For Case 2 I would suggest to simply experiment, try different 
similarity measures like euclidean distance or cosine and see what gives 
the best results.


--sebastian

On 01/25/2014 04:08 AM, Koobas wrote:

A generic latent variable recommender question.
I passed the user-item matrix through a low rank approximation,
with either something like ALS or SVD, and now I have the feature
vectors for all users and all items.

Case 1:
I want to recommend items to a user.
I compute a dot product of the user’s feature vector with all feature
vectors of all the items.
I eliminate the ones that the user already has, and find the largest value
among the others, right?

Case 2:
I want to find similar items for an item.
Should I compute dot product of the item’s feature vector against feature
vectors of all the other items?
OR
Should I compute the ANGLE between each par of feature vectors?
I.e., compute the cosine similarity?
I.e., normalize the vectors before computing the dot products?

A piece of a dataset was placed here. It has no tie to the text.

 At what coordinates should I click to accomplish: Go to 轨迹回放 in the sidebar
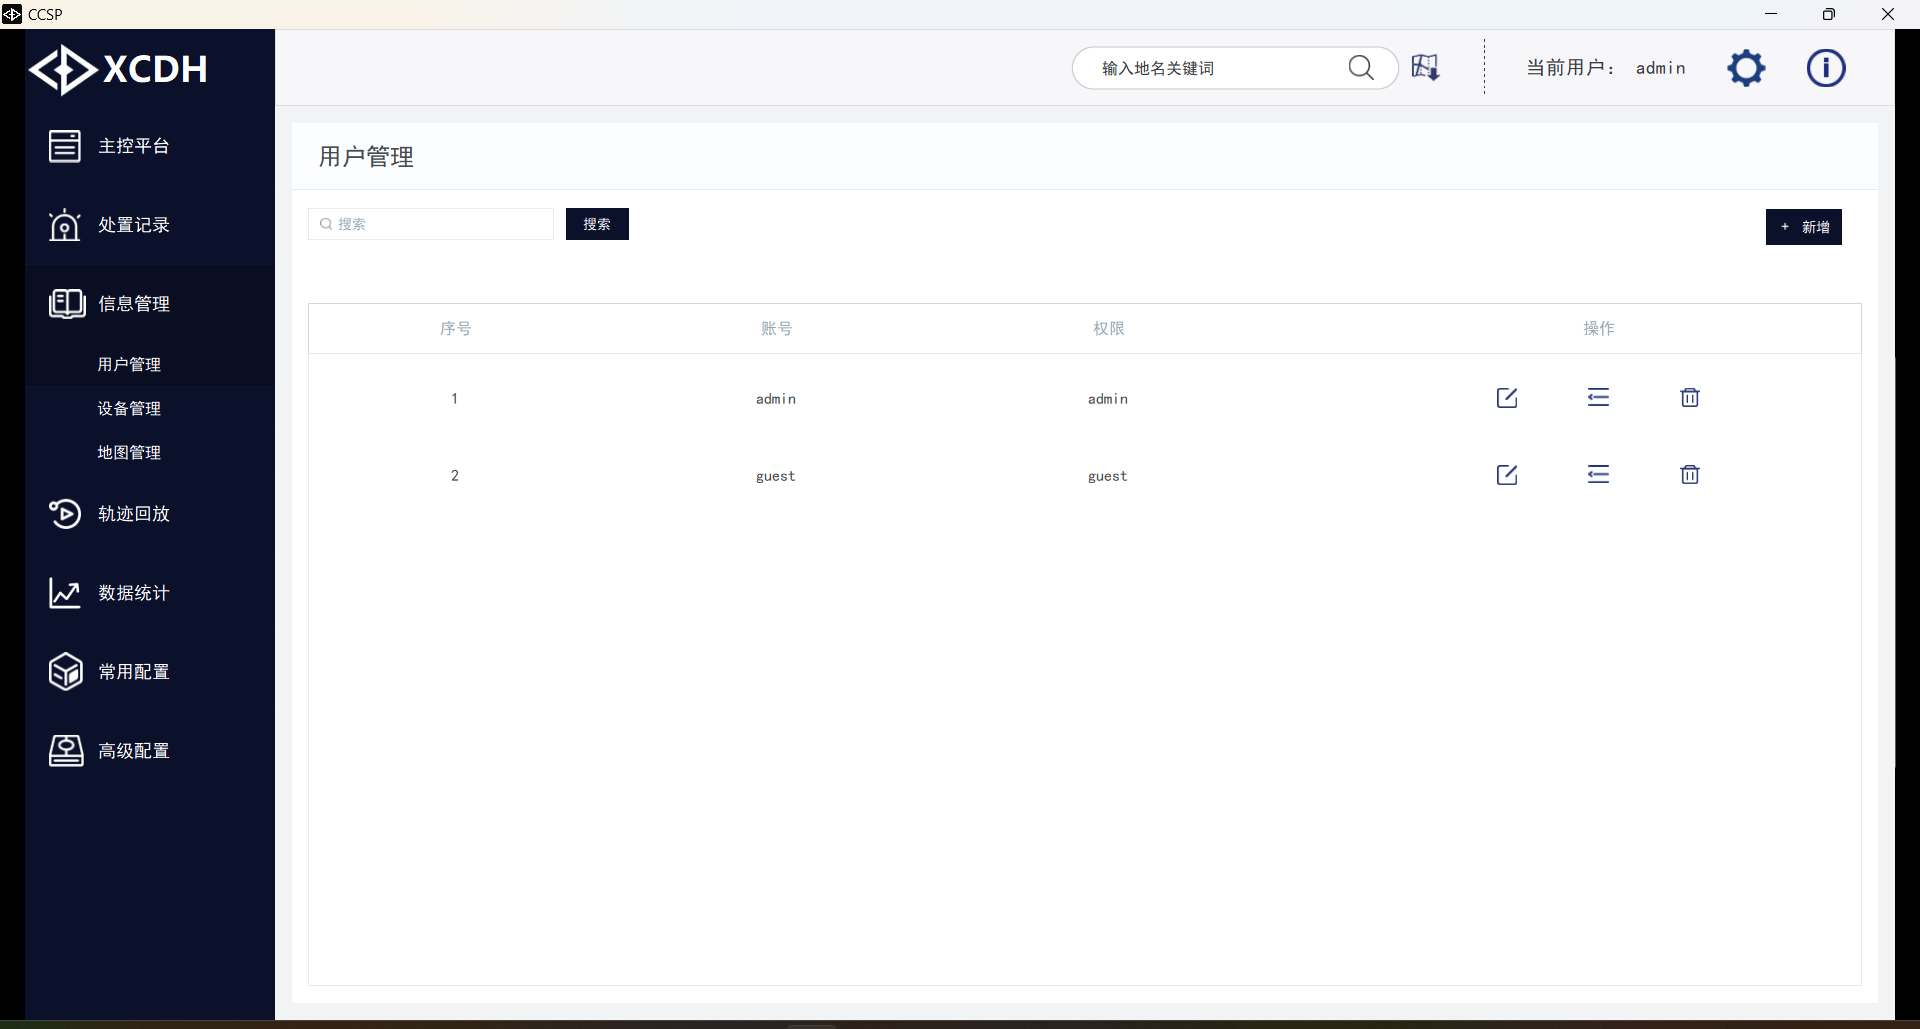(x=134, y=514)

If “yes” for case 2, is that something I should also do for case 1?





Re: generic latent variable recommender question

2014-01-24 Thread Ted Dunning
On Fri, Jan 24, 2014 at 7:08 PM, Koobas  wrote:

> I eliminate the ones that the user already has, and find the largest value
> among the others, right?
>

yeah...

Unless you are selling razor blades in which case, you don't eliminate
repeats.

Also, you may want to pass the results through a dithering step and
possibly an anti-flood step.

But those aren't core.  The dithering, in particular, can have a huge
positive effect.


Re: generic latent variable recommender question

2014-01-25 Thread Tevfik Aytekin
Case 1 is fine, in case 2, I don't think that a dot product (without
normalization) will yield a meaningful distance measure. Cosine
distance or a Pearson correlation would be better. The situation is
similar to Latent Semantic Indexing in which documents are represented
by their low rank approximations and similarities between them (that
is, approximations) are computed using cosine similarity.
There is no need to make any normalization in case 1 since the values
in the feature vectors are formed to approximate the rating values.

On Sat, Jan 25, 2014 at 5:08 AM, Koobas  wrote:
> A generic latent variable recommender question.
> I passed the user-item matrix through a low rank approximation,
> with either something like ALS or SVD, and now I have the feature
> vectors for all users and all items.
>
> Case 1:
> I want to recommend items to a user.
> I compute a dot product of the user’s feature vector with all feature
> vectors of all the items.
> I eliminate the ones that the user already has, and find the largest value
> among the others, right?
>
> Case 2:
> I want to find similar items for an item.
> Should I compute dot product of the item’s feature vector against feature
> vectors of all the other items?
>OR
> Should I compute the ANGLE between each par of feature vectors?
> I.e., compute the cosine similarity?
> I.e., normalize the vectors before computing the dot products?
>
> If “yes” for case 2, is that something I should also do for case 1?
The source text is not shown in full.